# Logan’s Law Will Mandate Animal Abusers Registry, Tougher Penalties



## Administrator (Aug 5, 2010)

*Michigan hopes to pass a bill called Logan's Law that will ban convicted animal abusers from adopting and puts their names in an accessible database.
*

These are the stories that nobody wants to see. The ones that include photos that make you quickly turn the page. But if some tenacious animal advocates in the United States have their way, the news surrounding animal cruelty cases will include more than just a sad story. They will include the abusers name and some tough new penalties. And we think that it's about time! Animal Rights Advocates in Michigan are hoping to see a bill that has been three years in the making become law this year and with it, an accessible database of animal abusers. GOP Rep. Paul Muxlow of Brown City, Michigan, reintroduced the bill entitled "Logan's Law" that would bar convicted animal abusers from getting another pet for five years (including post incarceration) and make it mandatory (and free) for animal shelters and other entities to check potential adopters against the Michigan State Police database.

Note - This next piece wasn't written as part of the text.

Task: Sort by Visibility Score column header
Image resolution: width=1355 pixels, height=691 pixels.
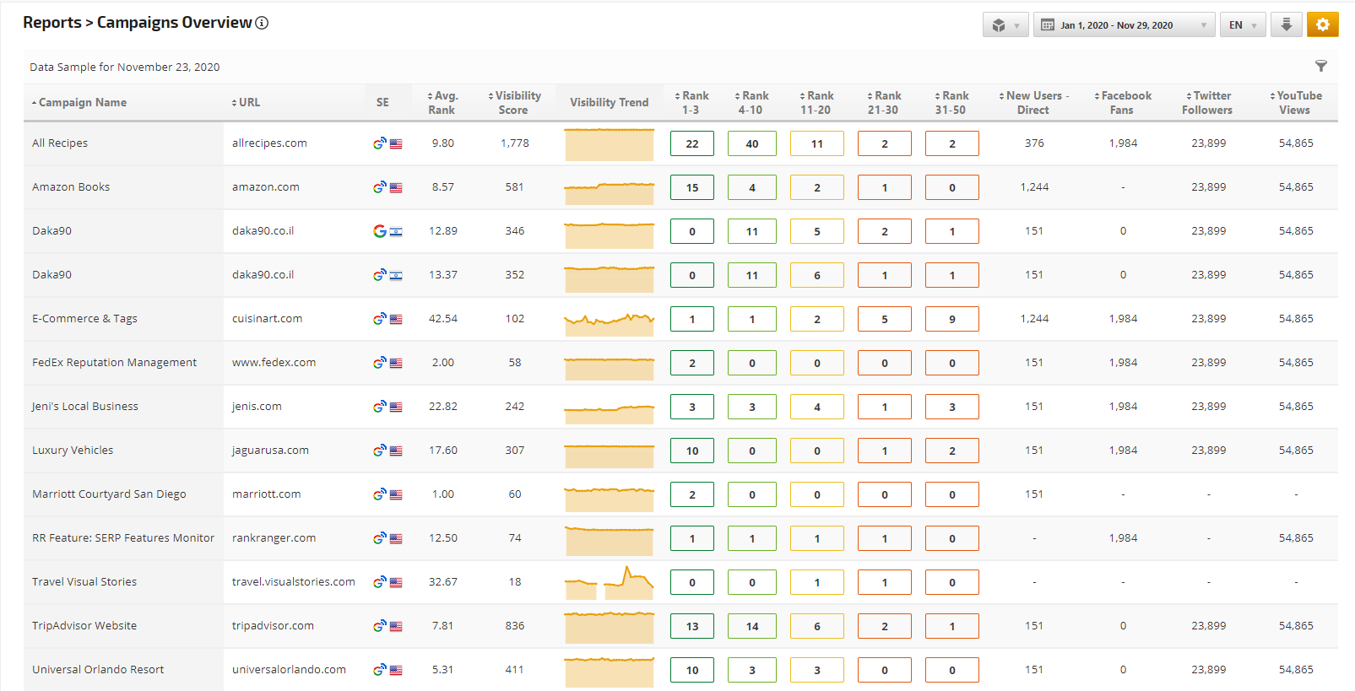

Read the full article at: http://www.petguide.com/blog/dog/logans-law-will-mandate-animal-abusers-registry-tougher-penalties/


----------



## Ollie"s Mom (May 23, 2014)

It is long overdue. I hope it passes. This would encourage every other state to go forward and my country Canada and other countries could use this as an example of what can be done.


----------



## Hsusa (Dec 21, 2014)

wonderful law.


----------